Selecting Instrumental Variables in a Data Rich Environment

Serena Ng, Columbia University
Jushan Bai, New York University

Abstract

Practitioners often have at their disposal a large number of instruments that are weakly exogenous for the parameter of interest. However, not every instrument has the same predictive power for the endogenous variable, and using too many instruments can induce bias. We consider two ways of handling these problems. The first is to form principal components from the observed instruments, and the second is to reduce the number of instruments by subset variable selection. For the latter, we consider boosting, a method that does not require an a priori ordering of the instruments. We also suggest a way to pre-order the instruments and then screen the instruments using the goodness of fit of the first stage regression and information criteria. We find that the principal components are often better instruments than the observed data except when the number of relevant instruments is small.
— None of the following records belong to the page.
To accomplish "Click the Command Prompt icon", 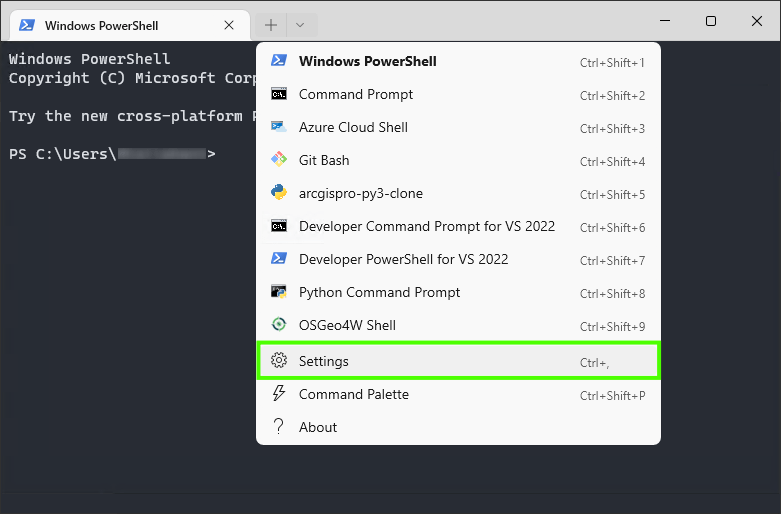I will 279,94.
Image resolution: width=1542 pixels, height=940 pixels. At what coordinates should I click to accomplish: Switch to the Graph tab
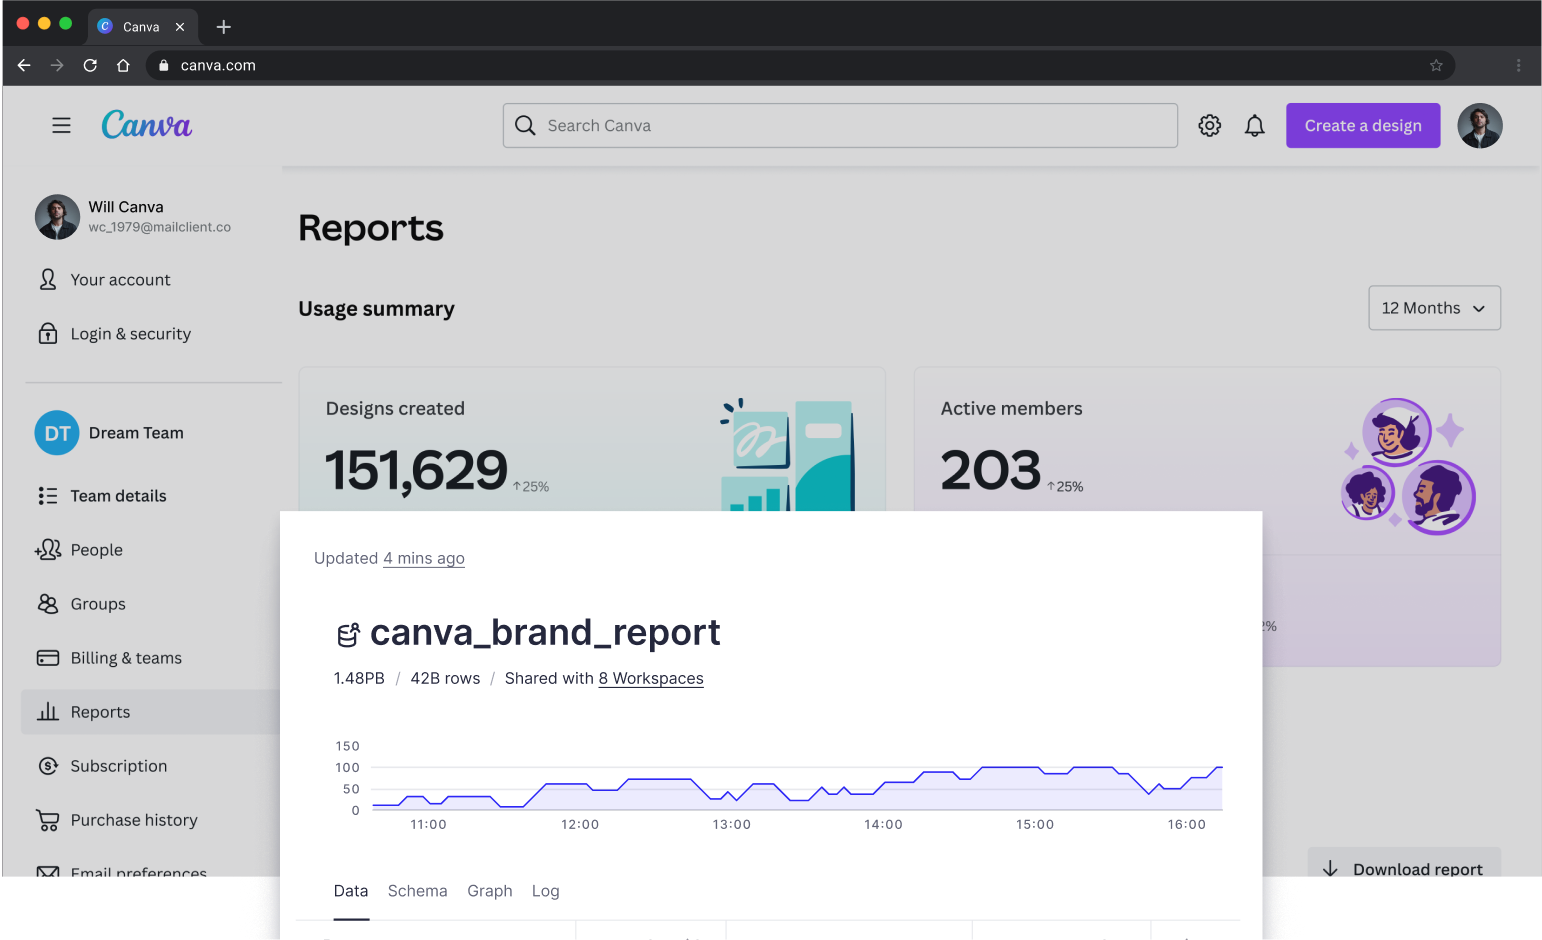(489, 891)
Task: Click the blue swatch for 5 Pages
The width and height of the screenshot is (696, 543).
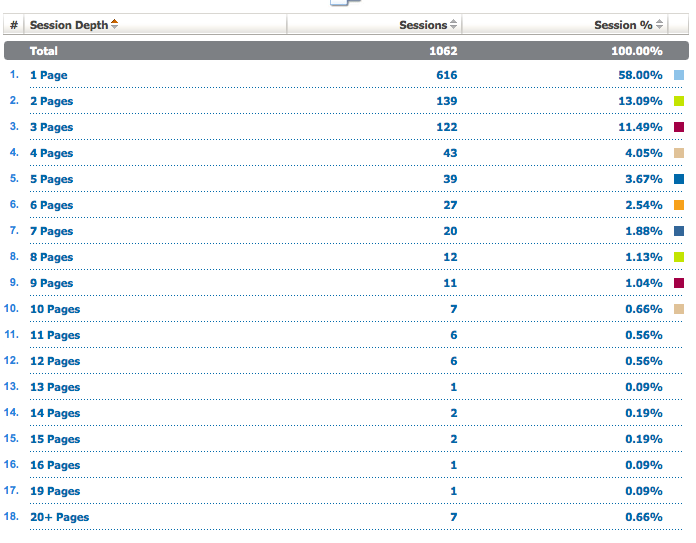Action: [679, 179]

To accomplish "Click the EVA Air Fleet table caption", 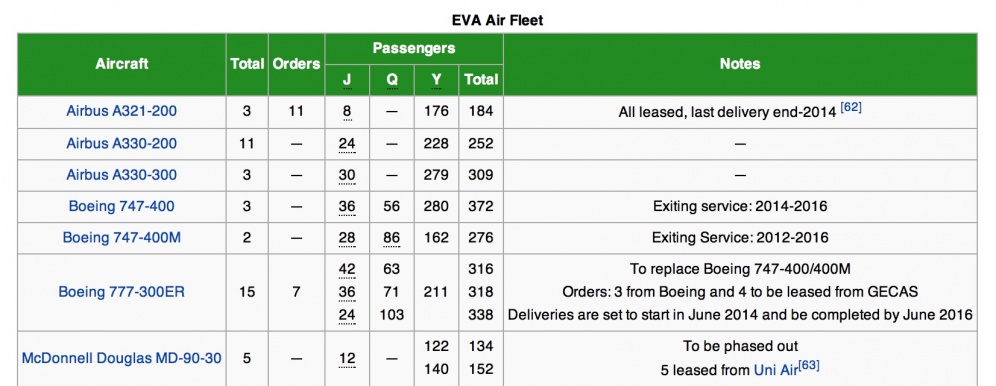I will pos(497,20).
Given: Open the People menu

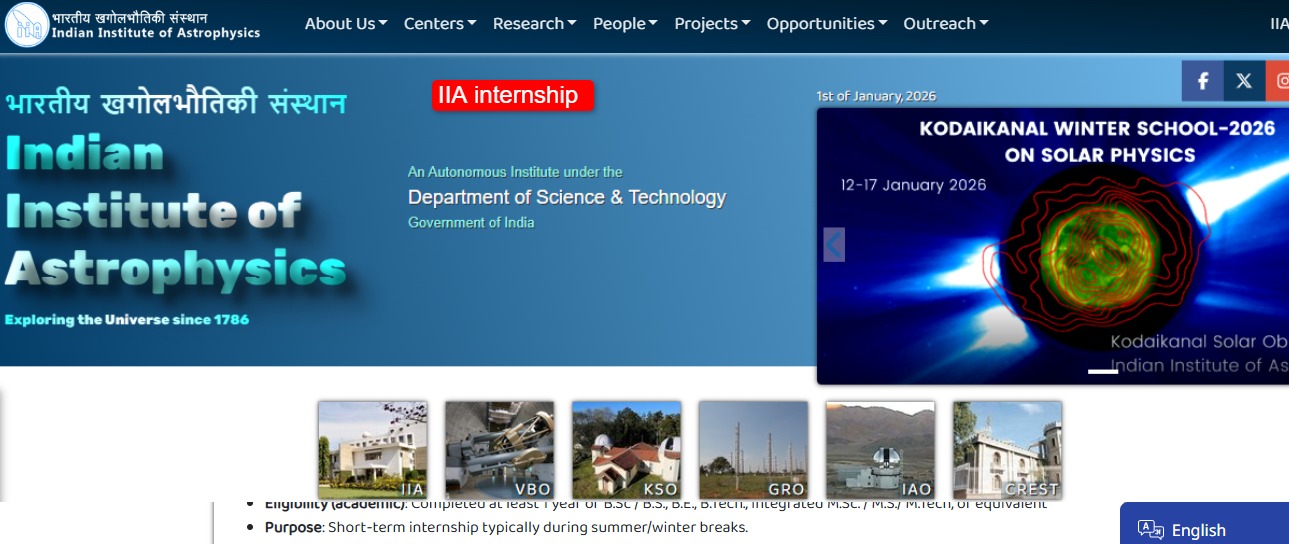Looking at the screenshot, I should pyautogui.click(x=625, y=24).
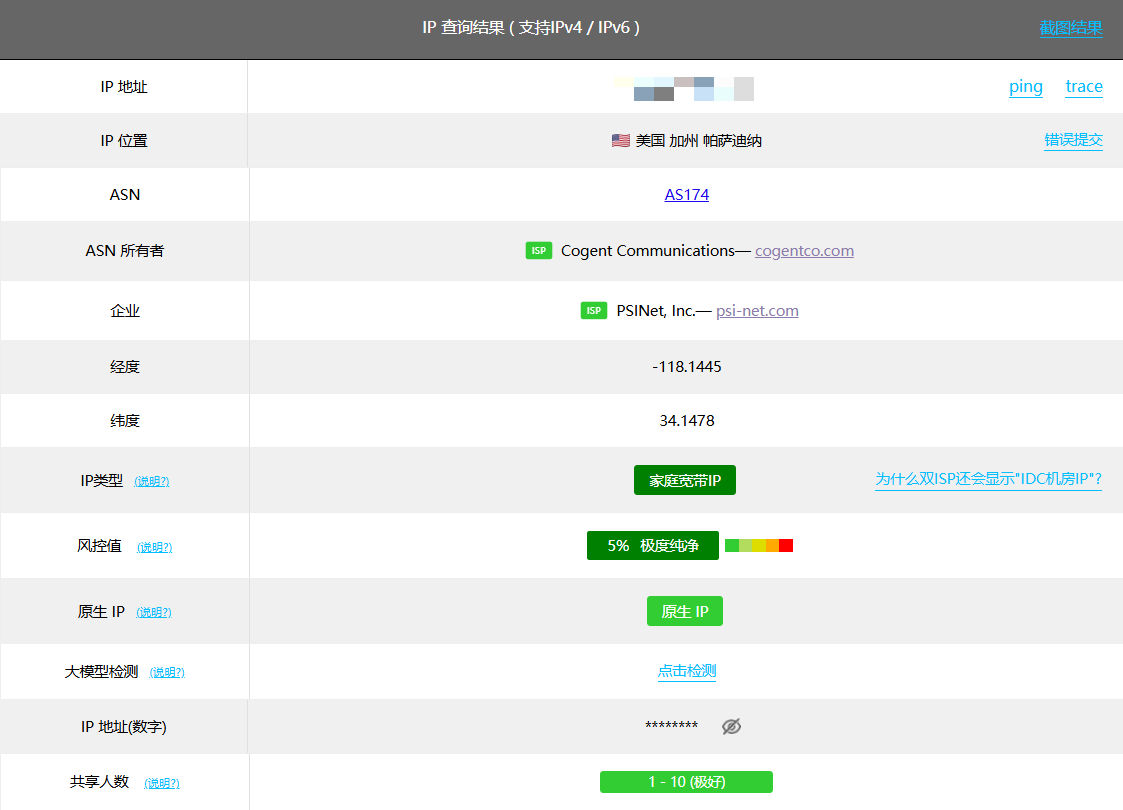Toggle the eye icon to reveal numeric IP

tap(731, 727)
While no single method dominates, a hard-thresholding method based on the t test generally yields estimates with small biases and small root-mean-squared errors.

Recommended Citation

Ng, Serena and Bai, Jushan (2009) "Selecting Instrumental Variables in a Data Rich Environment," Journal of Time Series Econometrics: Vol. 1 : Iss. 1, Article 4.
DOI: 10.2202/1941-1928.1014
Available at: http://www.bepress.com/jtse/vol1/iss1/art4

 
 
 
 

ISSN: 1941-1928 ©1999-2009 The Berkeley Electronic Press™ All rights reserved.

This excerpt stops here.